*Problem set*
1. In the RadicalOfAlgebra message, list the filters in the requirement list passed to InstallMethod.
2. Reproduce the RadicalOfAlgebra message word for word, starting at "For non-matrix algebras" and ending at "matrix algebra case.".
3. Resume the RadicalOfAlgebra message after its last line.

*Document extract*

# # #

Dear Neha,
You asked:
> Could you please tell me as to where can I find the code for the standard
> RadicalOfAlgebra method in GAP?? I wanted to see the theory behind how it
> computes the radical as I could not find a detailed documentation for it.
The code for matrix algebras is in lib/algmat.gi; I also append it
below. It contains a reference.
For non-matrix algebras first a faithful representation is computed,
and then the code for matrix algebras is used.
Best wishes,
Willem
#############################################################################
##
#M RadicalOfAlgebra( <A> ) . . . . . . . . for an associative matrix algebra
##
## The radical of an associative algebra <A> defined as the ideal of all
## elements $x$ of <A> such that $x y$ is nilpotent for all $y$ in <A>.
##
## For Gaussian matrix algebras this is easy to calculate,
## for arbitrary associative algebras the task is reduced to the
## Gaussian matrix algebra case.
##
## The implementation of the characterisitc p>0 part is by Craig Struble.
##
InstallMethod( RadicalOfAlgebra,
"for associative Gaussian matrix algebra",
true,
[ IsAlgebra and IsGaussianMatrixSpace and IsMatrixFLMLOR ], 0,
function( A )
local F, # the field of A
p, # the characteristic of F
q, # the size of F
n, # the dimension of A
ident, # the identity matrix
bas, # a list of basis vectors of A
minusOne, # -1 in F
eqs, # equation set
i,j, # loop variables
G, # Gram matrix
I, # a list of basis vectors of an ideal of A
I_prime, # I \cup ident
changed, # flag denoted if $I_i <> I_{i-1}$ in ideal sequence
pexp, # a power of the prime p
dim, # the dimension of the vector space where A acts on
charPoly, # characteristic polynomials of elements in A
invFrob, # inverse of the Frobenius map of F
invFrobexp, # a power of the invFrob
r, r_prime; # the length of I and I_prime
# Check associativity.
if not IsAssociative( A ) then
TryNextMethod();
fi;
if Dimension( A ) = 0 then return A; fi;
F:= LeftActingDomain( A );
p:= Characteristic( F );
n:= Dimension( A );
bas:= BasisVectors( Basis( A ) );
if p = 0 then
# First we treat the characteristic 0 case.
# According to Dickson's theorem we have that in this case
# the radical of `A' is $\{ x\in A \mid Tr(xy) = 0 \forall y \in A \}$,
# so it can be computed by solving a system of linear equations.

# # #

*Rows*

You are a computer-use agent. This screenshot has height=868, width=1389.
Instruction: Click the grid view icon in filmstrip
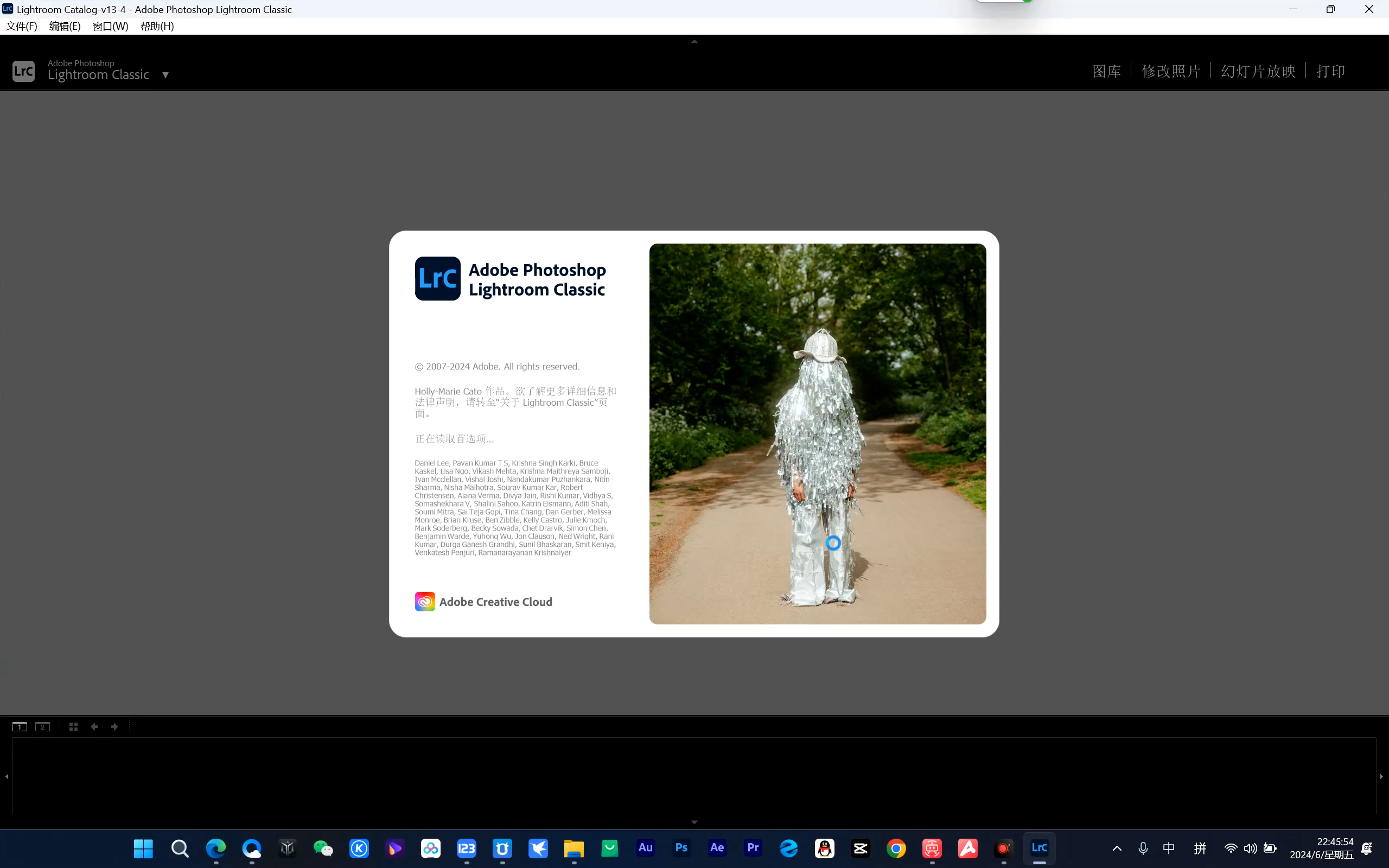click(73, 727)
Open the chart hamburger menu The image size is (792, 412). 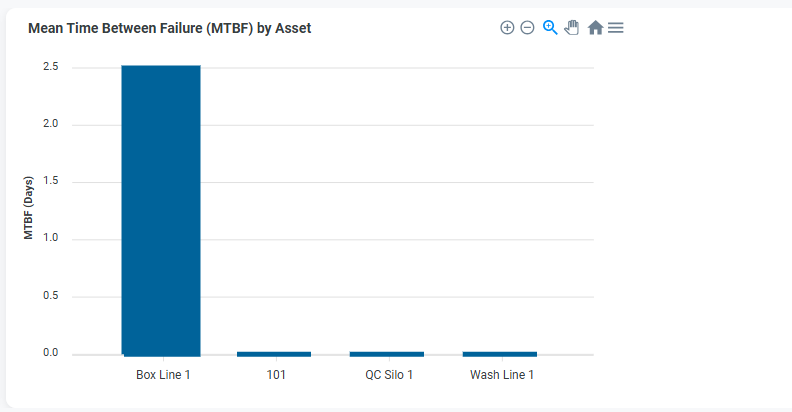tap(616, 28)

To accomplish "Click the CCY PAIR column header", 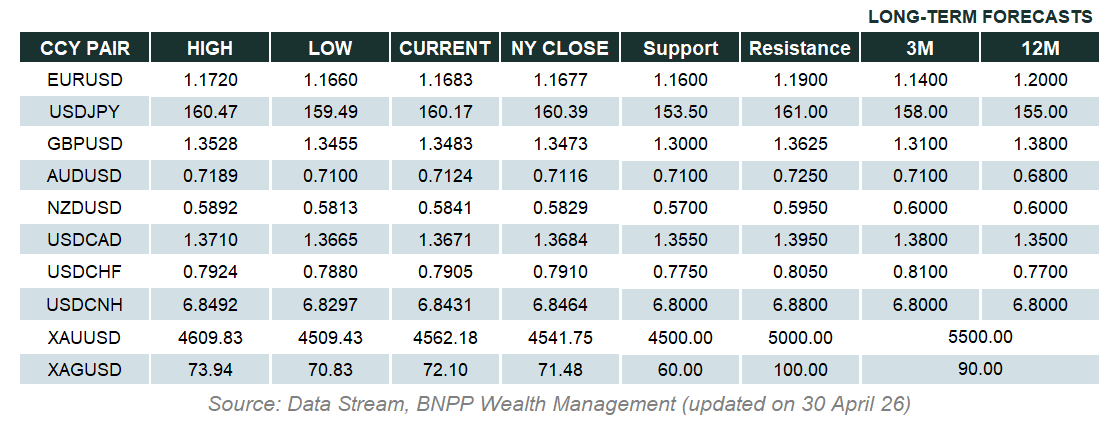I will pyautogui.click(x=84, y=48).
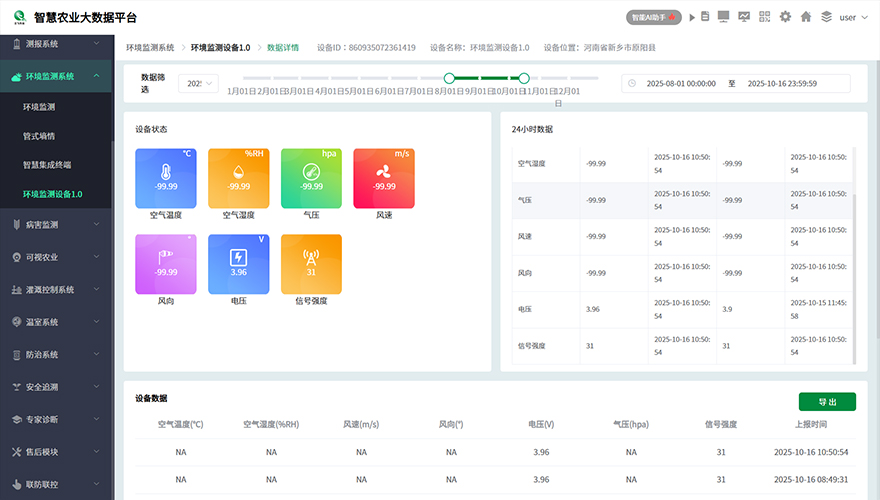Image resolution: width=880 pixels, height=500 pixels.
Task: Select the 风速 fan status tile
Action: [384, 178]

# # #

*Answers for the exercise*
1. IsAlgebra, IsGaussianMatrixSpace, IsMatrixFLMLOR

2.
For non-matrix algebras first a faithful representation is computed,
and then the code for matrix algebras is used.
Best wishes,
Willem
#############################################################################
##
#M RadicalOfAlgebra( <A> ) . . . . . . . . for an associative matrix algebra
##
## The radical of an associative algebra <A> defined as the ideal of all
## elements $x$ of <A> such that $x y$ is nilpotent for all $y$ in <A>.
##
## For Gaussian matrix algebras this is easy to calculate,
## for arbitrary associative algebras the task is reduced to the
## Gaussian matrix algebra case.

3.
eqs:= List( [ 1 .. n ], x -> [] );
for i in [1..n] do
for j in [i..n] do
eqs[i][j]:= TraceMat( bas[i] * bas[j] );
eqs[j][i]:= eqs[i][j];
od;
od;
return SubalgebraNC( A, List( NullspaceMat( eqs ),
x -> LinearCombination( bas, x ) ),
"basis" );
else
# If `p' is greater than 0, then the situation is more difficult.
# We implement the algorithm presented in
# "Cohen, Arjeh M, G\'{a}bor Ivanyos, and David B. Wales,
# 'Finding the radical of an algebra of linear tranformations,'
# Journal of Pure and Applied Algebra 117 & 118 (1997), 177-193".
q := Size( F );
dim := Length( bas[1] );
pexp := 1;
invFrob := InverseGeneralMapping(FrobeniusAutomorphism(F));
invFrobexp := invFrob;
minusOne := -One(F);
ident := IdentityMat( dim, F );
changed := true;
I := ShallowCopy( bas );
# Compute the sequence of ideals $I_i$ (see the paper by Cohen, et.al.)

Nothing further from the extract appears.